### Task description:
Please write out all the records below word for word, leaving out the pictures.

Screen grounding records
┄┄┄┄┄┄┄┄┄┄┄┄┄┄┄┄┄┄┄┄
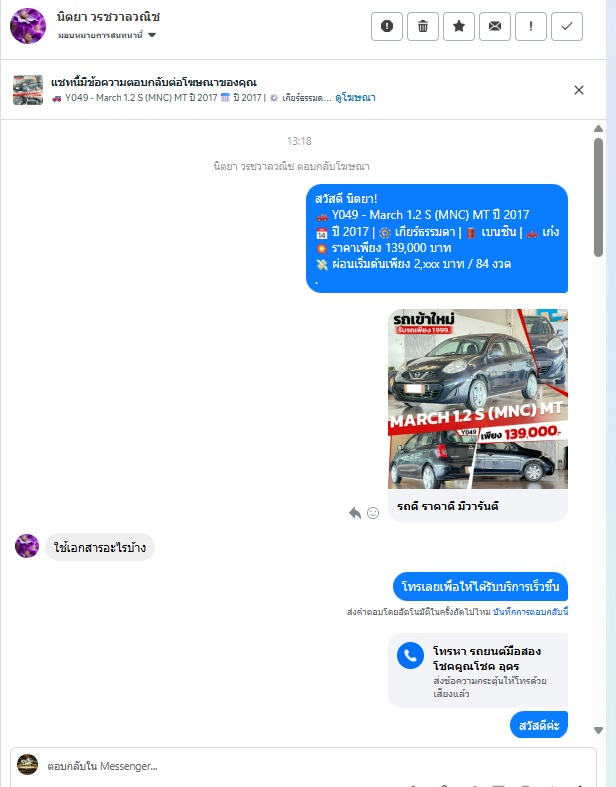Viewport: 616px width, 787px height.
Task: Flag conversation with exclamation mark icon
Action: click(x=531, y=26)
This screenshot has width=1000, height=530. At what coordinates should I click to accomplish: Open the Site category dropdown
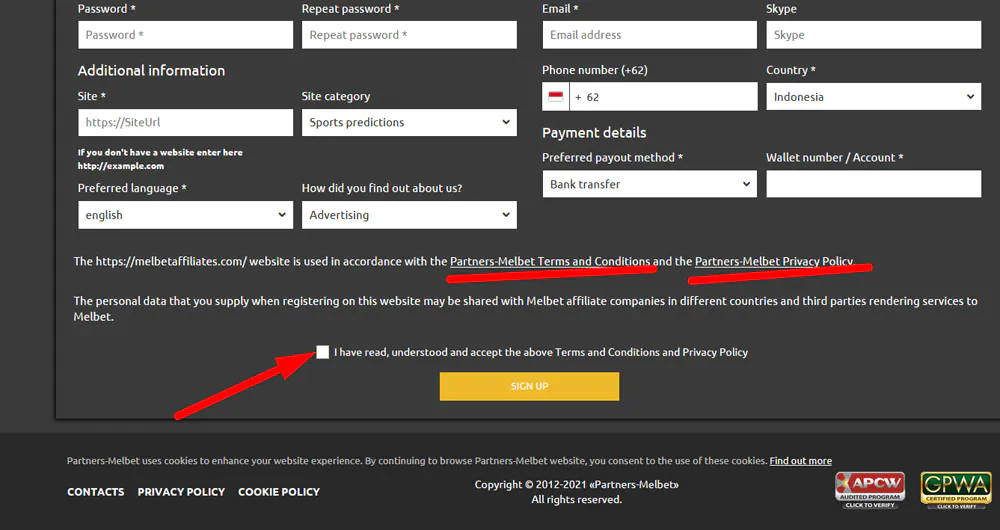pos(409,122)
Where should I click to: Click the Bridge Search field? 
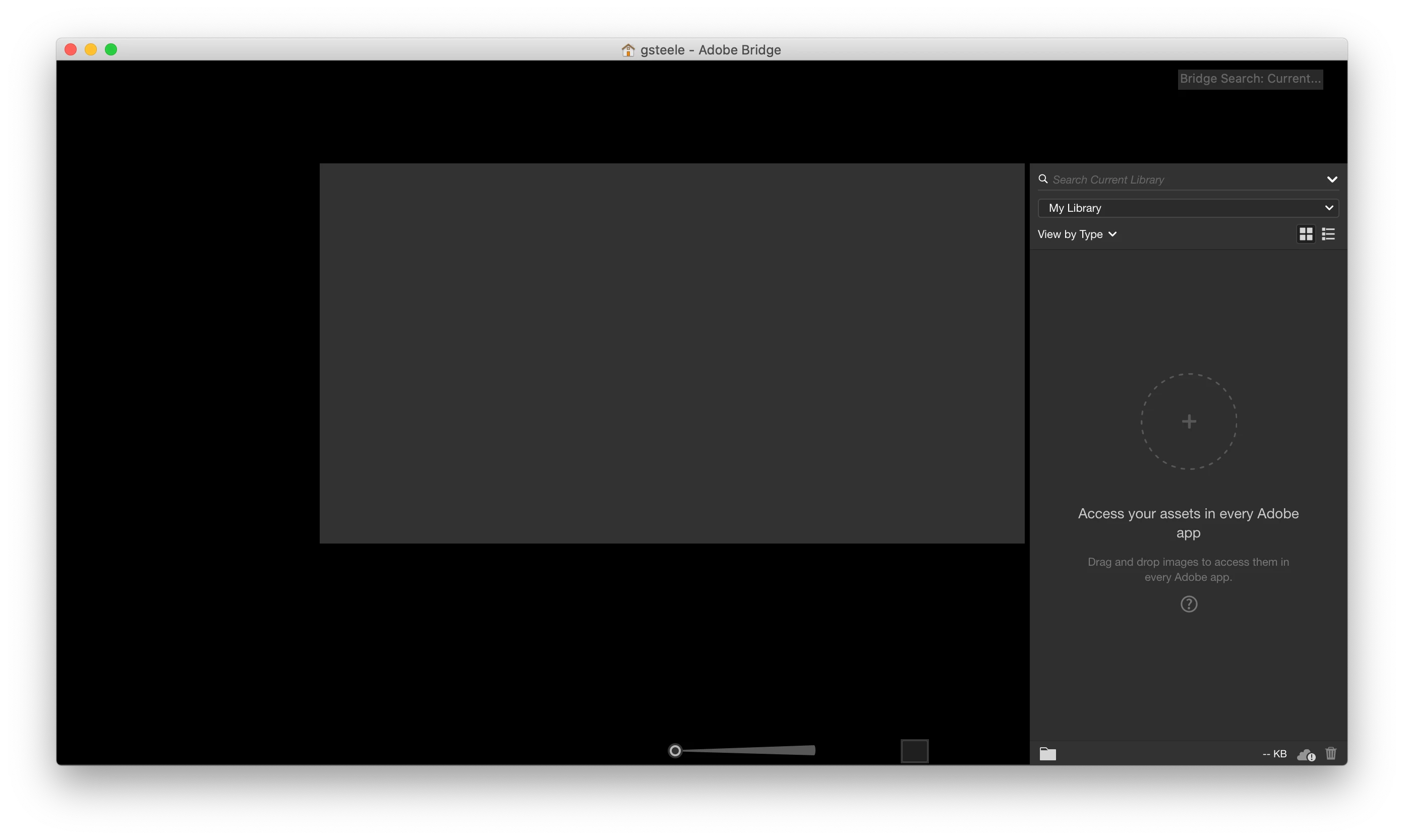1250,79
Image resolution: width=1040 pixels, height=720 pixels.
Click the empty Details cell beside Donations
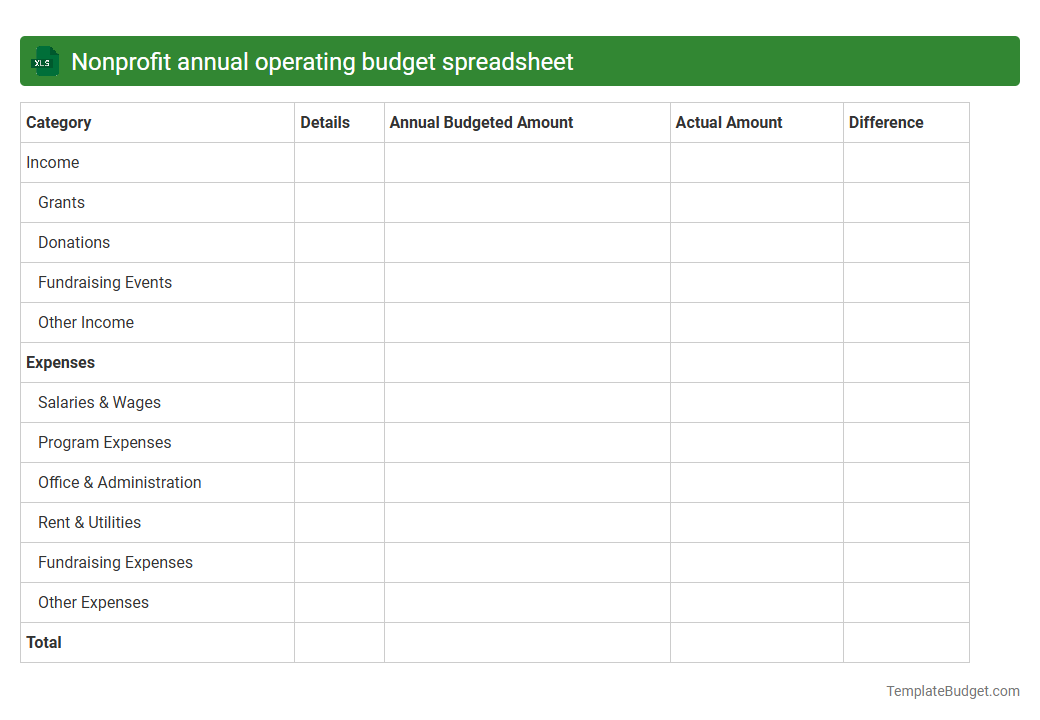point(339,242)
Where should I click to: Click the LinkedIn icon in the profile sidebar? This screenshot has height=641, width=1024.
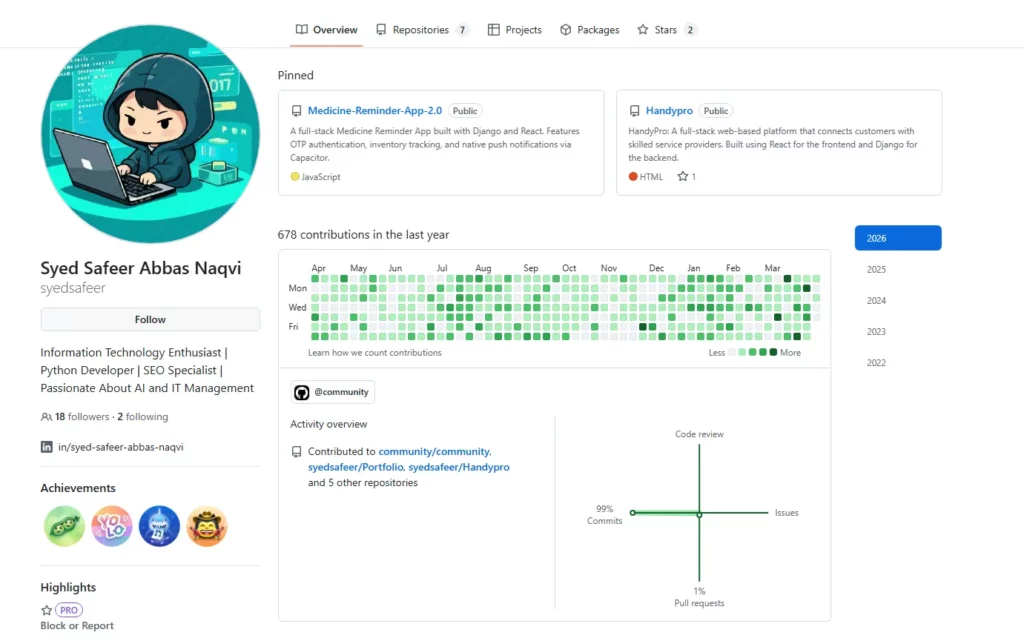(46, 447)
┄┄┄┄┄┄┄┄┄┄┄┄┄┄┄┄┄┄┄┄
### Answer to this exercise:
Viewport: 616px width, 787px height.
Task: Flag conversation with exclamation mark icon
Action: click(x=531, y=26)
This screenshot has width=1000, height=530. At what coordinates should I click to accomplish: Open the Site category dropdown
pos(409,122)
Where should I click to: Click the Bridge Search field? 
1250,79
Image resolution: width=1040 pixels, height=720 pixels.
Click the empty Details cell beside Donations
point(339,242)
Where should I click to: Click the LinkedIn icon in the profile sidebar? This screenshot has height=641, width=1024.
(46, 447)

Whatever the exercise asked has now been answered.